Human rights talks held this month in Geneva are set to be underpinned by the ongoing military aggression against Ukraine. 

At least 68 foreign ministers and heads of organisations are due to address the UN Human Rights Council in person and another 77 by video message on Monday, after two years of sessions held mostly online. But already Ukraine is upsetting the meeting’s agenda.

UN secretary general Antonio Guterres, who was due to travel to Geneva for the Council’s 49th session, has said he will stay put in New York to attend to the aggravating situation. Other foreign ministers, including from Spain, France, Saudi Arabia and Turkey, disappeared from the list of in-person speakers near the end of last week. Russia’s foreign minister Sergey Lavrov is still due to come to Geneva but other priorities could drag him away at the last minute.

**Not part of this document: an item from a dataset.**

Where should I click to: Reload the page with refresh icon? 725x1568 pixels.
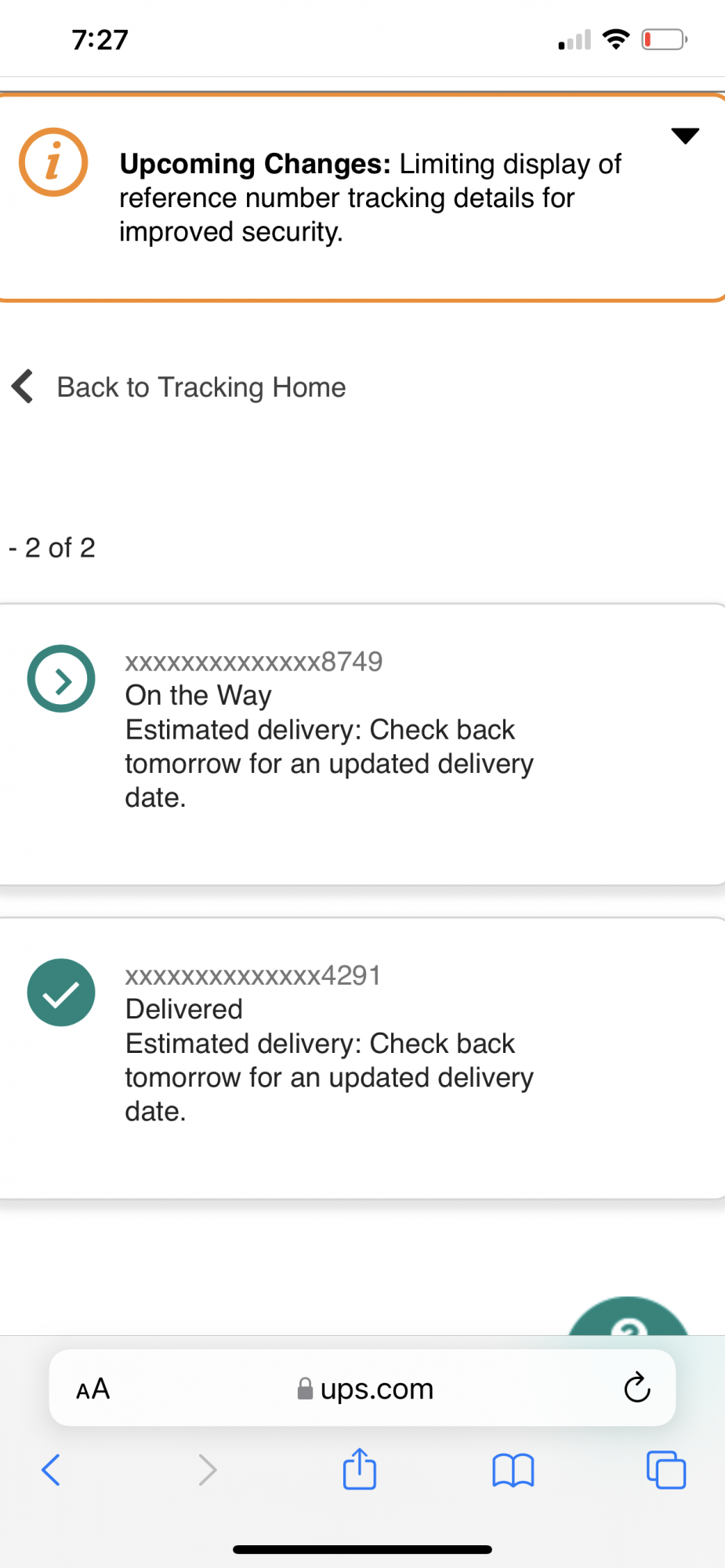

Government officials will likely express their country’s position on the war, as others have already done in other global meetings such as the UN Environmental Assembly.

The human rights talks could be further stirred by the situation in Ukraine, as the Council is due to vote on Ukraine’s proposal to hold an urgent debate on its ongoing military invasion. If adopted, the session would be held at the end of the week after the high-level segment.

Read also: Ukraine requests urgent debate at Human Rights Council

Backing Ukraine’s proposal, NGOs are calling for tough measures to be taken against Russia, including kicking the member state out of the Human Rights Council, where it currently holds one of the 47 seats. In a statement released on Friday, the International Service for Human Rights (ISHR) said Russia should be suspended for “gross and systematic violations and its manifest breach of the UN Charter and non-cooperation with UN mechanisms”.

Whether other states take up this demand remains to be seen. The only time a state was strapped from its HRC membership was in 2011 when the UN General Assembly suspended Libya from the human rights body over Gaddafi’s crackdown on protests.

The rights organisation also urged countries to launch an inquiry mechanism into the rights abuses being committed in Ukraine and appoint a UN expert to investigate the human rights situation in Russia, a long standing demand from civil society groups.

If any of these proposals are tabled, they would have to count with the vote of at least one-third of the Council’s members. But with all five permanent members of the Security Council – China, France, Russia, United Kingdom, and the United States – currently holding a seat at the Human Rights Council, negotiations are bound to be tense.

Growing opposition by Russia and other aligned countries towards certain proposals also has diplomats worried that other texts up for renewal, including on South Sudan, Nicaragua, Myanmar and Syria, could face difficulties. A draft resolution on Yemen was unexpectedly defeated at the Council’s last session in September, dealing a blow to western countries behind the proposal and setting a “dangerous precedent”, according to diplomatic sources. But the ongoing assault against Ukraine could very well isolate Russia and weaken opposition against the proposals. The texts will not be voted on until the end of the session at the beginning of April.